On 17 January 2023, Polygon PoS underwent a hard fork to combat high gas fees during periods of high activity and to reduce the time required for each transaction to be finalised. Although a decrease in gas fees results in lower burning of MATIC, it will ultimately benefit the network as the consistent gas fees will encourage more people to use it.
The Polygon ecosystem has 1703 dApps in sectors including NFTs, GameFi, DeFi, B2B, Developer tools, and more. According to their website, over 37k dApps have used Polygon to scale and enhance performance.
Currently, Polygon is one of the leading platforms for NFTs in the industry. Many renowned institutions and individuals have launched their NFT projects on the platform. The number of users on Polygon’s OpenSea marketplace for NFTs has surpassed 1.5 million. Additionally, since December 2022, over 2 million NFTs have been sold on Polygon, generating more than $22.4 million in sales. Moreover, in January 2022, Polygon sold over 2.6 million NFTs, surpassing Ethereum by over 400k NFTs.
As illustrated in the above chart, activity is slowly starting to pick up again in Q4 2022. There is a particularly notable increase in December 2022, which I will discuss further in the “Partnerships” section below.
The number of Polygon NFT users has also seen steady growth since July 2021, as highlighted in the above chart.
Moreover, decentralised exchanges (DEXs) on Polygon processed over $1.3bn in volume in December 2022. The largest DEX on Polygon by volume is Uniswap, with a 75.1% market share, followed by QuickSwap (8.6%) and Kyber (7.3%).
Lastly, the total value locked (TVL) on Polygon is currently $1.6bn, which is small compared to its all-time high of $14.1bn in June 2021. Among the assets locked on the platform, AAVE has the largest share, representing 25.8% of the total TVL, with a value of $414m.

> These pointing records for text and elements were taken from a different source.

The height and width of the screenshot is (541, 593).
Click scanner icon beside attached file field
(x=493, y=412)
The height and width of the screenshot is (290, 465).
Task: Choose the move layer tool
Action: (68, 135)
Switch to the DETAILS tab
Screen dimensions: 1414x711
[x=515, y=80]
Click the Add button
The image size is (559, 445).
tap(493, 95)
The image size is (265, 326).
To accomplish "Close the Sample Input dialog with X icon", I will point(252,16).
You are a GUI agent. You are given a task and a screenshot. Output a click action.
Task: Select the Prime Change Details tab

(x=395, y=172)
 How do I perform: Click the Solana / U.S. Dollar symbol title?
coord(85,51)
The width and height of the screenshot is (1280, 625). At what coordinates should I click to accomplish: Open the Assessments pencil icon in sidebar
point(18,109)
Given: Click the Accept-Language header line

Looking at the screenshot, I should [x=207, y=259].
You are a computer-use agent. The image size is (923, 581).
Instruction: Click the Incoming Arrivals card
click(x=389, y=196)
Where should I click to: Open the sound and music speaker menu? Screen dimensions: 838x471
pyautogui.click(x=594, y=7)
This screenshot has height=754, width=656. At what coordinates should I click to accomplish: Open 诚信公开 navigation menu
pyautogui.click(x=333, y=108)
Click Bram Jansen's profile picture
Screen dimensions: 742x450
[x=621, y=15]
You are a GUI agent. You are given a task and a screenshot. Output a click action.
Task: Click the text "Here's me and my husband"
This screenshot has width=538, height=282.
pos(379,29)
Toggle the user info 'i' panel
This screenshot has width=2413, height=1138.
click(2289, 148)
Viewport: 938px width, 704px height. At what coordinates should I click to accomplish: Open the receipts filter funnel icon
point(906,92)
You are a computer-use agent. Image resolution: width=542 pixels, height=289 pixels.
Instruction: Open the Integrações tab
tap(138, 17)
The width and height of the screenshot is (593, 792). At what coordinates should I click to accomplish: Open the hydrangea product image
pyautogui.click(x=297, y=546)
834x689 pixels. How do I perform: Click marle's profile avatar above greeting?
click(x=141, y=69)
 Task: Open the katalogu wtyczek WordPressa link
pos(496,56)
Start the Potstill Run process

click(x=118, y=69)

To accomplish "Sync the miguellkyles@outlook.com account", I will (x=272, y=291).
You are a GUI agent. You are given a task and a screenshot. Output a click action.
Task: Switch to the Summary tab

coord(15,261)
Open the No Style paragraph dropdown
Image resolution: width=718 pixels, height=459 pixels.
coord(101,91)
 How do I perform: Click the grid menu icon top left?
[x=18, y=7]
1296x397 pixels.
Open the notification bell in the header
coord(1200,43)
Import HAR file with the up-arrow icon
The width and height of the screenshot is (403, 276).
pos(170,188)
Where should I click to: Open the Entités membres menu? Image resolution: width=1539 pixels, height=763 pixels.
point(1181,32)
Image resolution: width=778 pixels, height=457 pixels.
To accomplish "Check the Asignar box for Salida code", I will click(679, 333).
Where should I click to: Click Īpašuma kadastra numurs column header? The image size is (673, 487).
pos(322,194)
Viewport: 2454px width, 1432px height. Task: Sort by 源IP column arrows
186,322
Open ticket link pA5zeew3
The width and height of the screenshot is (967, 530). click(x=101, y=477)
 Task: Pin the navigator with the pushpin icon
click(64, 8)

Based on the number of major institutions building on Polygon, the platform’s robust technical and fundamental environment attracts investors and developers.
DeLabs, the creators of the successful Solana-based NFT projects DeGods and Y00ts, has been given a $3m grant by Polygon to move Y00ts to the network. The transition, which is scheduled to take place in Q1 2023, is expected to attract Solana NFT users to Polygon.
Additionally, on 15 December 2022, Donald Trump minted a collection of 45,000 NFTs on Polygon called “Trump Digital Trading Cards”. The individual NFTs were priced at $99, and the collection sold out the following day. This release resulted in a significant increase in the number of Polygon NFT users, with over 332,000 users participating in NFT trading or minting on Polygon within the same week.
It’s clear that Polygon is already positively regarded among top VCs, institutions, and individuals, highlighting the prominence and reputation that Polygon has in the industry. With its suite of scaling solutions and favoured technical features, it has already managed to onboard thousands of dApps and NFT projects onto the platform. As more individuals and entities begin to utilise and develop on Polygon chains, there will be a corresponding increase in the usage of MATIC. With such an increase in network activity, MATIC holds significant potential for growth.
Provided all ETH 2.0 phases are successfully implemented, Polygon could see a reduction in growth to some extent. Still, there is almost zero to no chance that it would render the network obsolete. That being said, it’s essential that Polygon continues to onboard dApps and other blockchain-based projects to strengthen its platform and keep up with the times. As we all know, the crypto industry moves at lightning speed.